## EXCERPTED PASSAGE:
((

UNITED STATES DISTRICT COURT WESTERN DISTRICT OF WASHINGTON AT TACOMA
Feb 29, 2016
CASE NO. C15-5178 BHS (W.D. Wash. Feb. 29, 2016)

Opinion

CASE NO. C15-5178 BHS

02-29-2016

KENYA JOSEPH, Plaintiff, v. RENAL CARE GROUP, INC., d/b/a FRESENIUS MEDICAL CARE NORTH AMERICA, Defendant.


ORDER DENYING DEFENDANT'S MOTION FOR SUMMARY JUDGMENT

This matter comes before the Court on Defendant Renal Care Group, Inc., d/b/a Fresenius Medical Care North America's ("Fresenius") motion for summary judgment (Dkt. 14). The Court has considered the pleadings filed in support of and in opposition to the motion and the remainder of the file and hereby denies the motion for the reasons stated herein.

I. PROCEDURAL AND FACTUAL BACKGROUND

On July 1, 2013, Joseph began working at Fresenius. Dkt. 12 ("Comp.") ¶ 4.2. During the course of her employment, Joseph made complaints of discrimination, harassment, and retaliation to her manager, supervisor, and human resources. Id. ¶¶ 4.8, 4.10, 4.15, 4.18, 4.20, 4.22, 4.23. On August 22, 2014, Joseph's employment with Fresenius was terminated. Id. ¶ 4.28.

On December 23, 2014, Joseph filed a voluntary petition for Chapter 13 bankruptcy in the U.S. Bankruptcy Court for the Western District of Washington. Dkt. 15, Exs. A, B. Joseph was represented by a bankruptcy attorney. Dkt. 19, Declaration of Kenya Joseph ("Joseph Dec.") ¶ 3. In her bankruptcy schedules, Joseph checked the box "NONE" when asked whether she had any contingent or unliquidated claims. Dkt. 15, Ex. B at 11.

Prior to filing for bankruptcy, Joseph met with another attorney, Thaddeus Martin ("Martin"), to discuss her employment with Fresenius and her legal rights. Joseph Dec. ¶ 5. Martin had several other projects at the time, and told Joseph that he could not provide her with any legal opinion until he thoroughly investigated the matter. Id. When Joseph filed for bankruptcy, Martin had not yet made a determination regarding Joseph's legal rights. Id. In February 2015, Martin advised Joseph that he had reviewed the matter and was going to file a complaint for damages on Joseph's behalf. Id. ¶ 6.

On February 23, 2015, Joseph filed suit in Thurston County Superior Court. Dkt. 1-5. Joseph asserted claims arising out of her employment with Fresenius, including (1) hostile work environment, (2) disparate treatment, (3) wrongful discharge, (4) unlawful retaliation, (5) negligence, (6) intentional infliction of emotional distress, and (7) libel, slander, and defamation. Id. ¶¶ 5.1-5.9. Joseph's complaint, however, named the wrong defendant. See id. ¶ 3.2; Joseph Dec. ¶ 6. On March 25, 2015, Joseph's suit was removed to this Court. Dkt. 1.

))

(Saved entries)
((

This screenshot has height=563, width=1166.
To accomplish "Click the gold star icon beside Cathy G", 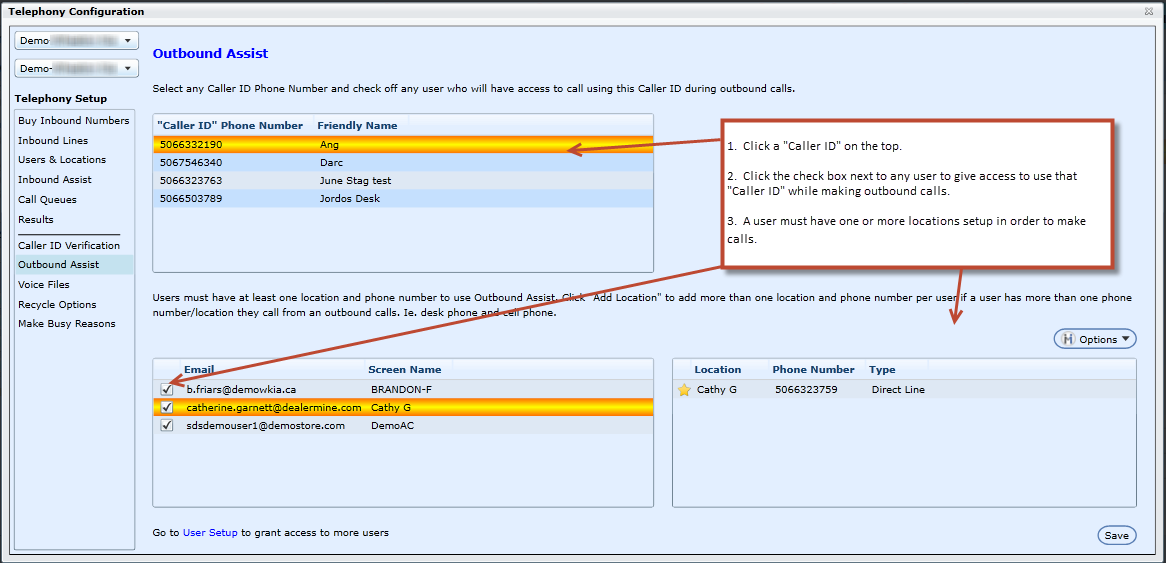I will click(x=684, y=390).
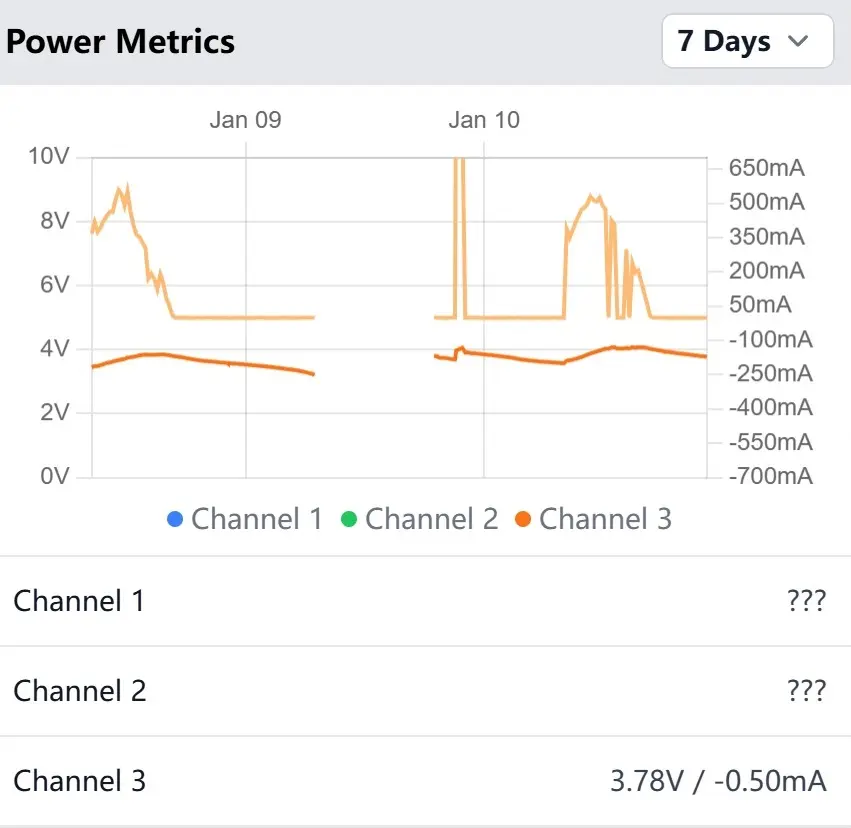Open the 7 Days time range dropdown

pyautogui.click(x=746, y=41)
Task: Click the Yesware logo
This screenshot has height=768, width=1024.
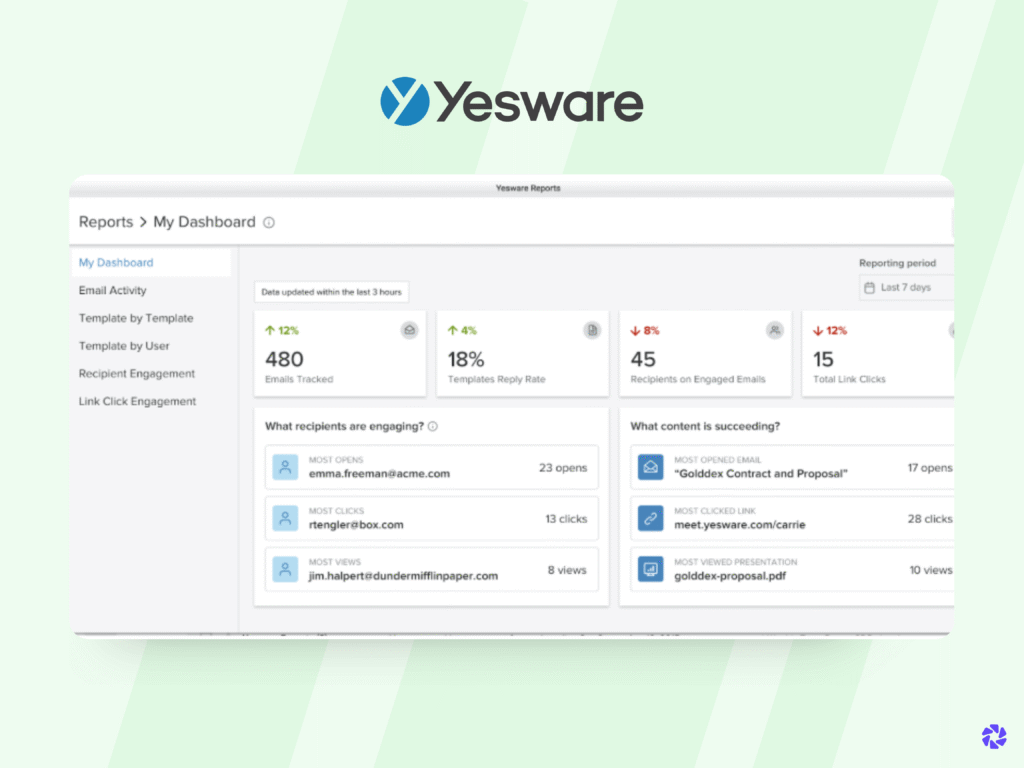Action: (512, 99)
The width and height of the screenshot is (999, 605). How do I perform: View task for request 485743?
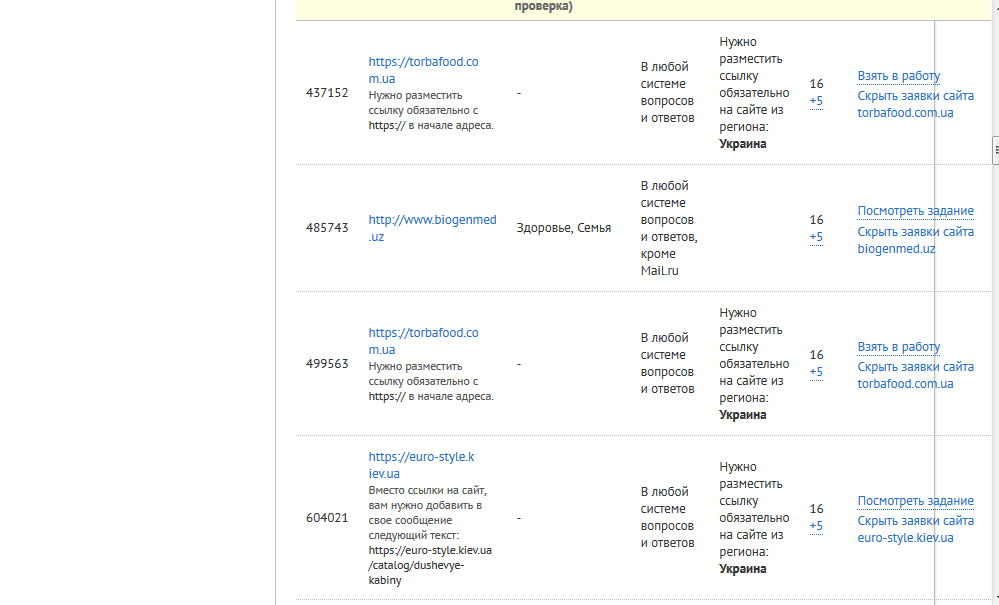(x=915, y=211)
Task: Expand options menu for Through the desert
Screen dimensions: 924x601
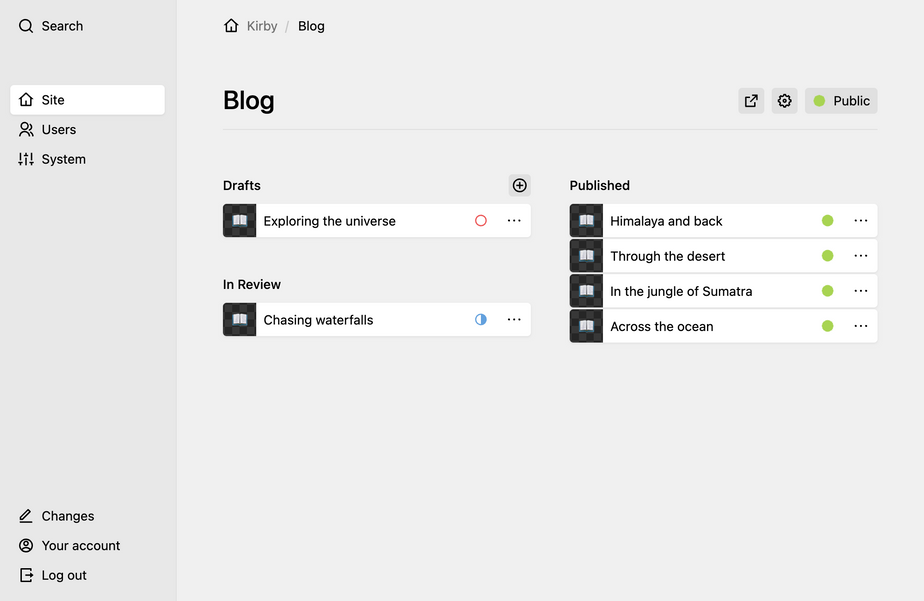Action: tap(861, 256)
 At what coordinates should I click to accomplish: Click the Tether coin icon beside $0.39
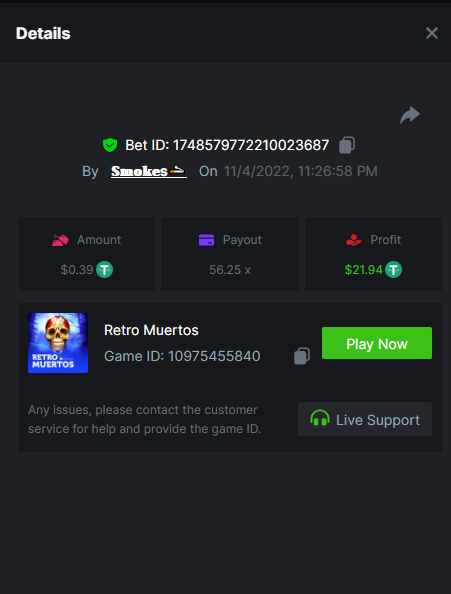pyautogui.click(x=105, y=270)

))

## YOUR ASSIGNMENT:
Could you give the court order from "On July 1, 2013, Joseph" up to and including "Id. ¶ 4.28." again, swapping "terminated" for "ended"? These items have no connection to the court order.

## EXERCISE RESPONSE:
On July 1, 2013, Joseph began working at Fresenius. Dkt. 12 ("Comp.") ¶ 4.2. During the course of her employment, Joseph made complaints of discrimination, harassment, and retaliation to her manager, supervisor, and human resources. Id. ¶¶ 4.8, 4.10, 4.15, 4.18, 4.20, 4.22, 4.23. On August 22, 2014, Joseph's employment with Fresenius was ended. Id. ¶ 4.28.